§ **抜粋**
++++++
『柔らかい肌(La Peau douce)』(1964)は、アルフレッド・ヒッチコック監督のサスペンス・タッチの血脈を最も色濃く感じるフランソワ・トリュフォー監督の恋愛映画だと思います。

 

文学評論で名を成す44歳の出版社編集長ジャン・ドサイ(役名:ピエール・ラシュネー )は、リスボンでの講演に向う機内でキャビン・アテンダントのフランソワーズ・ドルレアック(役名:ニコル・ショメット )と知り合います。

リスボンに着いたジャン・ドサイは、フランソワーズ・ドルレアックを食事に誘い、意気投合した二人は閉店まで語り合います。

パリに戻ったジャン・ドサイは、妻・ネリー・ベネデッティ(役名:フランカ・ラシュネー )の目を掠(かす)めてフランソワーズ・ドルレアックとの逢瀬を重ねます。

地方の街から講演の依頼が入ったジャン・ドサイは、フランソワーズ・ドルレアックを連れて出かける計画を立てます。

満席の講演会に参加出来なかったフランソワーズ・ドルレアックは、見知らぬ街を独りで過ごすことを強いられます。

講演が終り、フランソワーズ・ドルレアックに逢いたい一心のジャン・ドサイは、気が急くのを抑えられません。

しかし、街の人達との食事会や纏わりついて離れない仲介人の為に、なかなか開放されずにおります。

抜け出す機会を伺っていたジャン・ドサイは、街の男がフランソワーズ・ドルレアックに声を掛けている姿を見かけて激しく動揺します。

仲介人を強引に振り切ることでやっとのことで落ち合った2人は、街から離れたホテルに宿を変えて倖せな時を過ごします。

その後、帰宅予定を過ぎても帰らなかった夫を心配したネリー・ベネデッティはホテルに電話しますが、夫は前日にチェック・アウトしていることを知ります。

帰宅後ジャン・ドサイとネリー・ベネデッティは口論となり、彼女は離縁を口にします。
++++++
§ **データ欄**
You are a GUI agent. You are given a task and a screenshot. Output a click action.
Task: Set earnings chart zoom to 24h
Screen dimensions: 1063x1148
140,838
++++++
§ **やること**
1 > 抜粋で、ジャン・ドサイが講演のために飛行機で向かった都市はどこか。
2 > 抜粋のうち「満席の講演会に参加出来なかっ」から「ウトしていることを知ります。」までを、一字も変えずにすべて書き写せ。
答えは抜粋の内容だけをもとにすること。

§ **解答全文**
1 > リスボン

2 >
満席の講演会に参加出来なかったフランソワーズ・ドルレアックは、見知らぬ街を独りで過ごすことを強いられます。

講演が終り、フランソワーズ・ドルレアックに逢いたい一心のジャン・ドサイは、気が急くのを抑えられません。

しかし、街の人達との食事会や纏わりついて離れない仲介人の為に、なかなか開放されずにおります。

抜け出す機会を伺っていたジャン・ドサイは、街の男がフランソワーズ・ドルレアックに声を掛けている姿を見かけて激しく動揺します。

仲介人を強引に振り切ることでやっとのことで落ち合った2人は、街から離れたホテルに宿を変えて倖せな時を過ごします。

その後、帰宅予定を過ぎても帰らなかった夫を心配したネリー・ベネデッティはホテルに電話しますが、夫は前日にチェック・アウトしていることを知ります。